The entire result is a very clean test, but unless you have seen an example of one of these underlying objects, it may look like a bunch of magic. If you’re curious, you can examine the entire source here. Let’s take a look at the ChangePasswordWindow.java source:

public class ChangePasswordWindow extends Window {

    private TextField currentPassword;
    private TextField newPassword;
    private TextField confirmPassword;
    private Button button;

    public ChangePasswordWindow(Selenium selenium) {
        super(selenium, “window.Ext.getCmp(‘change-password-window’)”);

        currentPassword = new TextField(this, “.findBy(function(c) { return c.fieldLabel == ‘Current Password’ })[0]“);
        newPassword = new TextField(this, “.findBy(function(c) { return c.fieldLabel == ‘New Password’ })[0]“);
        confirmPassword = new TextField(this, “.findBy(function(c) { return c.fieldLabel == ‘Confirm Password’ })[0]“);

        button = new Button(selenium, “window.Ext.getCmp(‘change-password-button’)”);
    }

    public ChangePasswordWindow populate(String current, String newPass, String confirm) {

        currentPassword.type(current);

        newPassword.type(newPass);
        confirmPassword.type(confirm);

        return this;

    }

    public PasswordChangedWindow changePasswordExpectingSuccess() {
        button.click();

        waitForHidden();
        return new PasswordChangedWindow(selenium);
    }
}
A few important notes: ChangePasswordWindow extends Window, another class we’ve created that provides access to standard capabilities that ExtJS exposes in any window component. Window itself extends a Component class, which also exposes generic functionality that any ExtJS component can provide, such as waiting for the component to be hidden with the waitForHidden() method.
In the constructor you can also see that we define the JavaScript expression that gets a handle to the window itself, but also create four additional objects that represent the critical form elements we will want to interact with. The key thing to note is that some of these components can take in another component (the ChangePasswordWindow) while others take in the Selenium object itself. 

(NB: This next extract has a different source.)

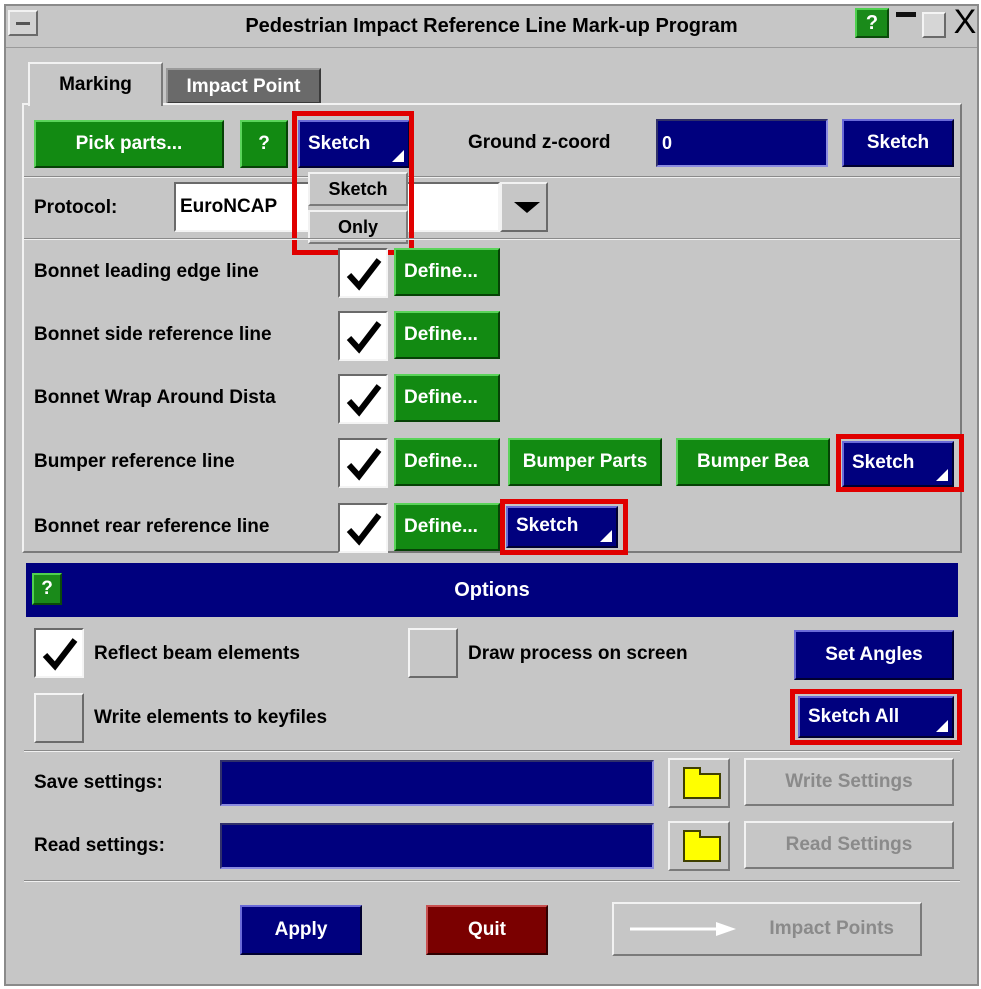 This screenshot has width=981, height=989. Describe the element at coordinates (906, 23) in the screenshot. I see `minimize-button` at that location.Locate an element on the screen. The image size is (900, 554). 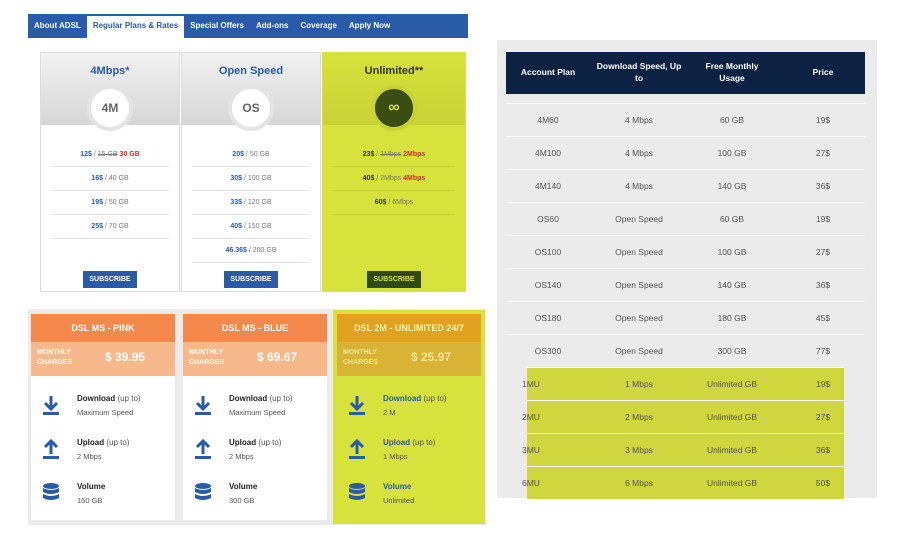
plan-price-row: 40$ / 150 GB is located at coordinates (251, 227).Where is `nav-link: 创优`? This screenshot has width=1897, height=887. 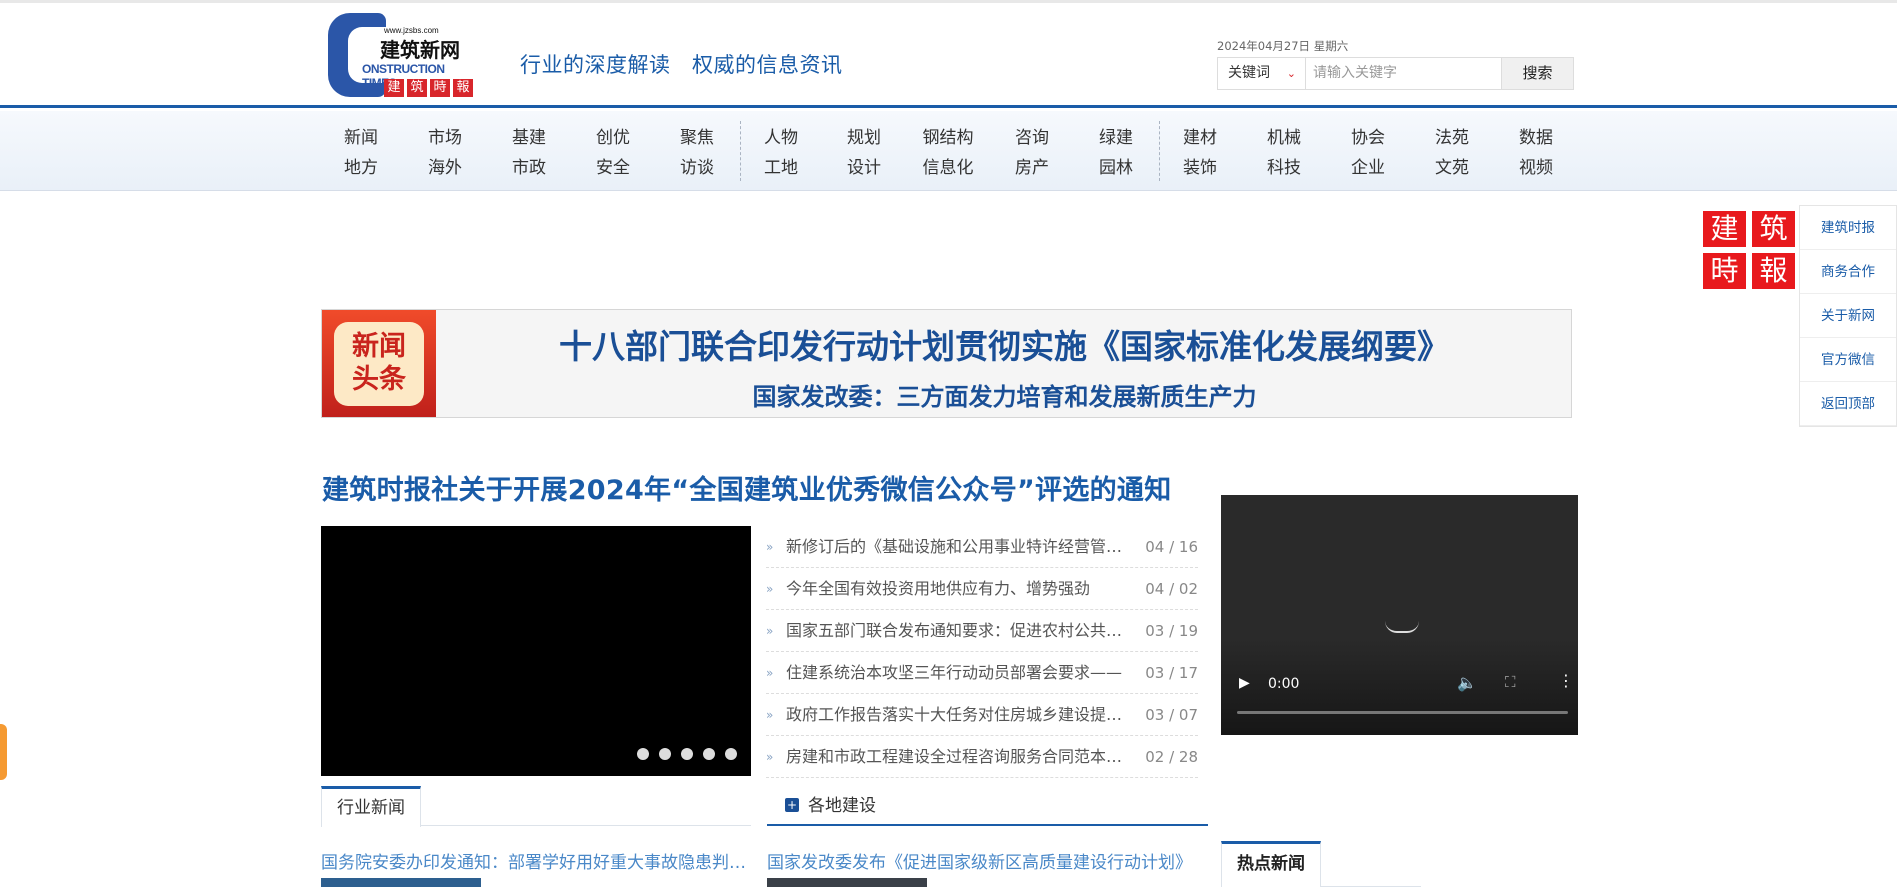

The difference here is that components that take in another component can have a partial locator expression, since it will be strung together using the parent component’s locator string. Alternatively, those that are given a Selenium object directly must be given a component locator that is fully qualified and standalone. In this example, you can see uses of both, since the button had an ID that we could reference but the text fields did not.
This approach is commonly referred to as the Page Object Pattern and is becoming increasingly popular among the Selenium community as a way to write tests that will withstand the test of time. But even a well designed test is only half the battle: if the underlying application state isn’t reliably recreated each time the test runs, the tests will likely have difficulty passing consistently.